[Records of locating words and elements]
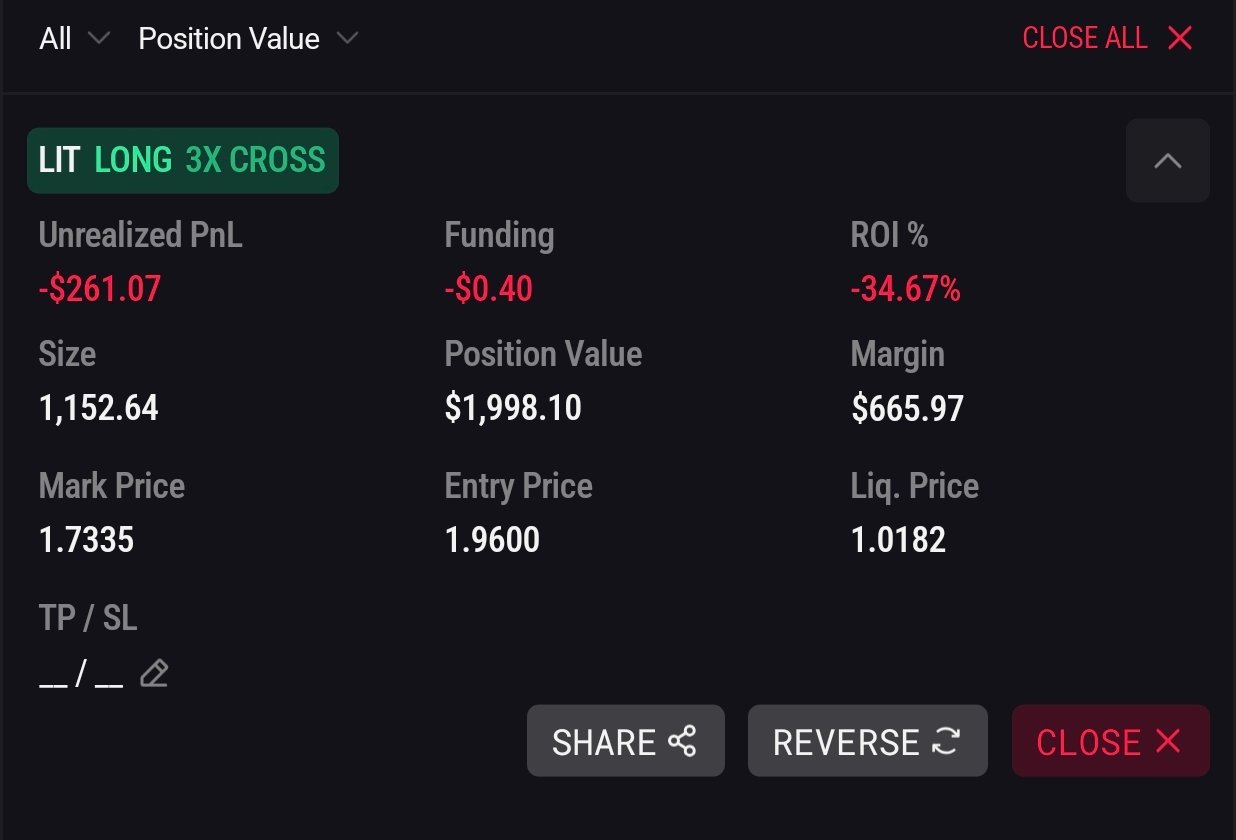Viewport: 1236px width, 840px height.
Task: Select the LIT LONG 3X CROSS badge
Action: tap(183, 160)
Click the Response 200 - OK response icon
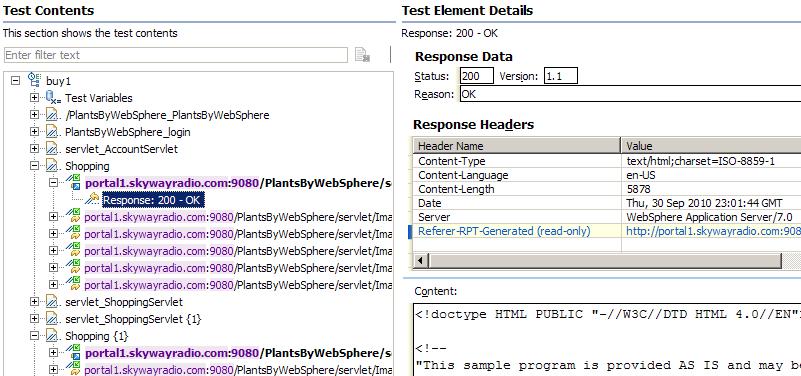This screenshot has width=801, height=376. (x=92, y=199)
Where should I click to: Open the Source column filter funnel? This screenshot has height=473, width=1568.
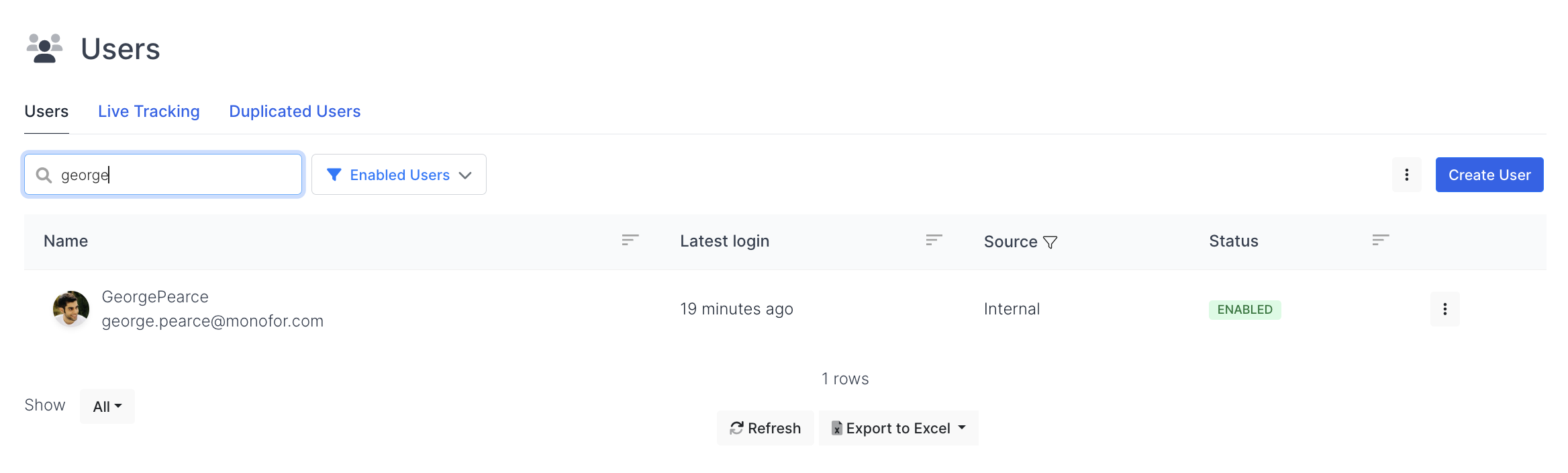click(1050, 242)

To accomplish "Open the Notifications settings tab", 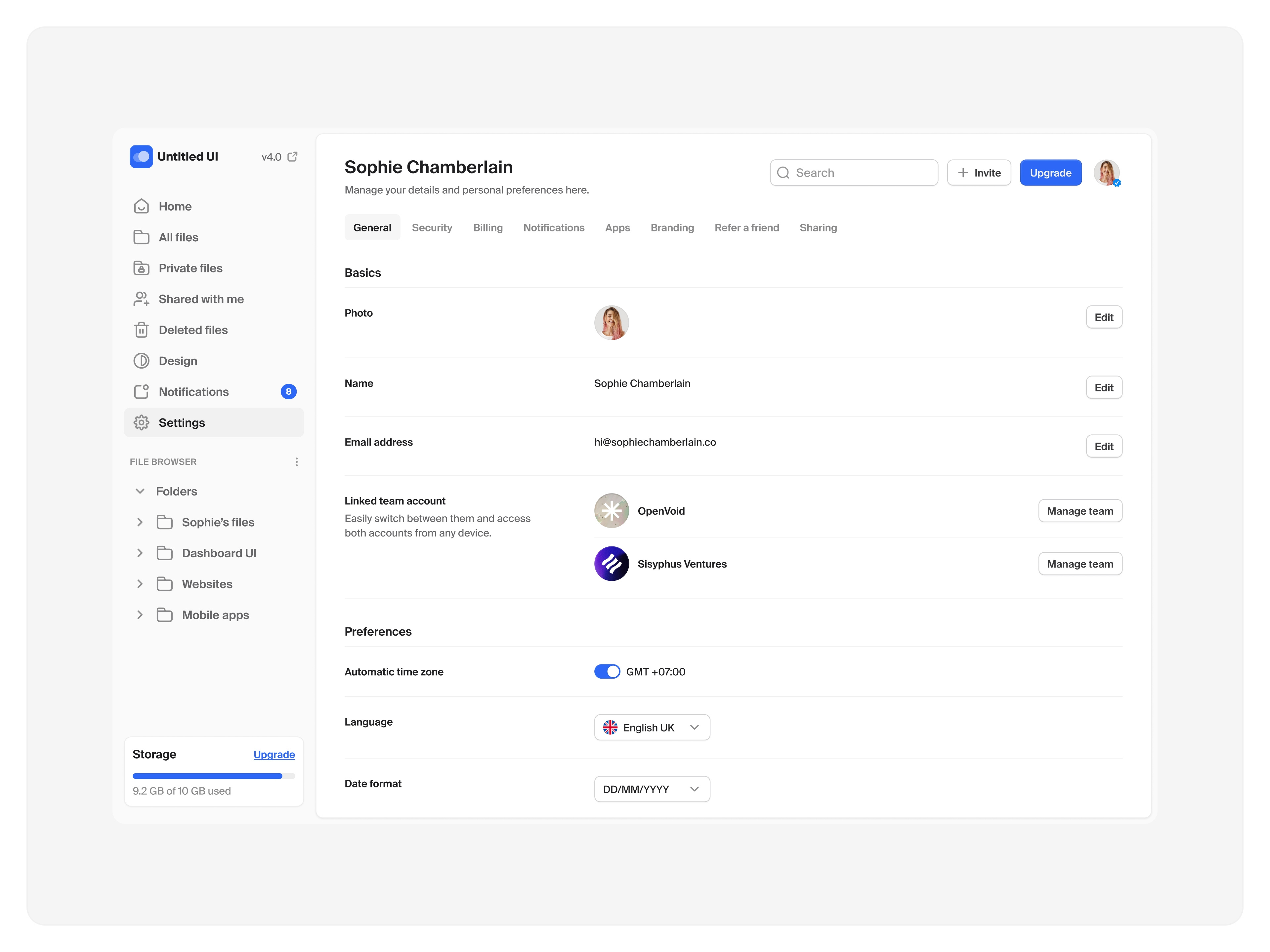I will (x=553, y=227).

EXERCISE: Please rewrite the records from their start through the line with "click(1050, 242)", replacing "funnel" with "dropdown" and leaving everything else unchanged. Omit the pictures from your answer.

SOLUTION TO THIS PROBLEM:
Viewport: 1236px width, 840px height.
Task: Select the LIT LONG 3X CROSS badge
Action: tap(183, 160)
Click the Response 200 - OK response icon
This screenshot has width=801, height=376. (x=92, y=199)
Where should I click to: Open the Source column filter dropdown? This screenshot has height=473, width=1568.
click(1050, 242)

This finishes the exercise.